Records shown:
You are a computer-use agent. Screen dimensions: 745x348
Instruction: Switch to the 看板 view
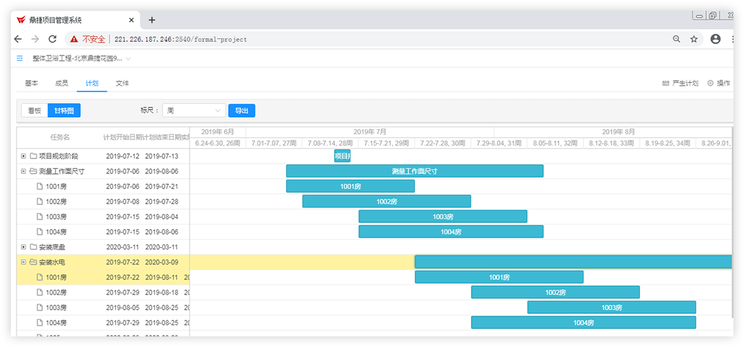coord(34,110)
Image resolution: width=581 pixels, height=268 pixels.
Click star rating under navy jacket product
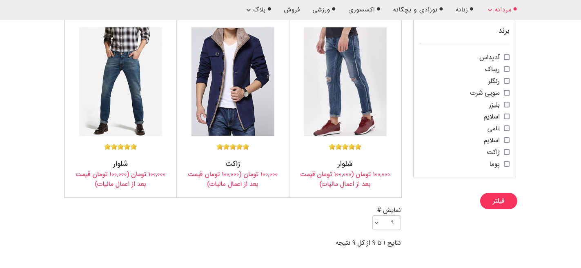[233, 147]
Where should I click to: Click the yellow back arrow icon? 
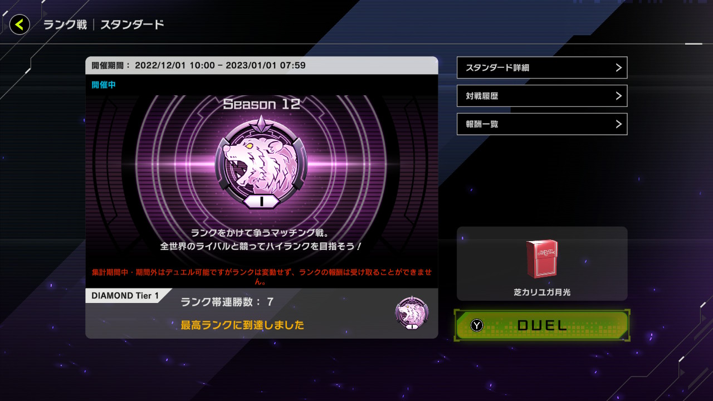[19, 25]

What to produce:
Starting at the line with "Where should I" and stopping at the final line of the material, reproduce each line exactly, both ends included. Leave the pictures out.

Result for this task:
Where should I click to: Click the yellow back arrow icon? 
[19, 25]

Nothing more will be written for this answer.